Parei na pracinha e disse que os esperaria ali, mas vendo que não voltavam logo fui atrás. Sobre o balcão, uma vendedora pusera uns 10 pacotes de leite em pó já dentro de um saco plástico e com uma calculadora nas mãos olhou para o Silas e mostrou uma conta em pesos cubanos, que, números convertidos, dariam muitos euros. Eu me pus ao lado e perguntei o que era aquilo, houve uma certa desarticulação da negociata com a minha chegada, embora o Silas não fosse dar tanto dinheiro para o rapaz assim tão facilmente. Resultado, depois de algum tempo, foram sendo tirados os pacotes e um único pago pelo Silas custou 6,60 CUCs.
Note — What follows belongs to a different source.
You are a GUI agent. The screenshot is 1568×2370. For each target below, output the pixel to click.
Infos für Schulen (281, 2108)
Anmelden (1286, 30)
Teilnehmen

Mas a ideia do cubano era que nós, os otários, pagássemos um dinheirão para ele, logo em seguida, trocar o produto adquirido com seu comparsa da loja em que estávamos… Bem pensados o truque e a malandragem.
Assédio ao turista
Vivemos esse assédio inúmeras vezes. A ponto de eu sonhar com isso, acordar assustada e incomodada no meio da noite.
A abordagem ao turista fica muito manjada depois de um tempo. Eles se aproximam e para puxar conversa perguntam:
– Where are you from?
Ou dizem:
– Parece cubana!
– De França?
– És italiano?
E oferecem taxi:
– Taxi, lady?
– Taxi, man?
Eles também acenam pedindo para que você acenda o cigarro deles, como se não tivessem fogo.
Deu espaço, meu amigo, vai ser enrolado. Isso acontece o tempo todo assim que você põe a cara na rua. Sem exceção. O assédio é enorme, ininterrupto, incessante. Desagradável.
Para fazer justiça aos havaneiros, é claro que não são todos agindo assim. Só os oportunistas do turismo e, mesmo esses, depois que você já lhes deu dinheiro, o deixarão por uns instantes em paz. Até que o próximo se aproxime e tudo recomece.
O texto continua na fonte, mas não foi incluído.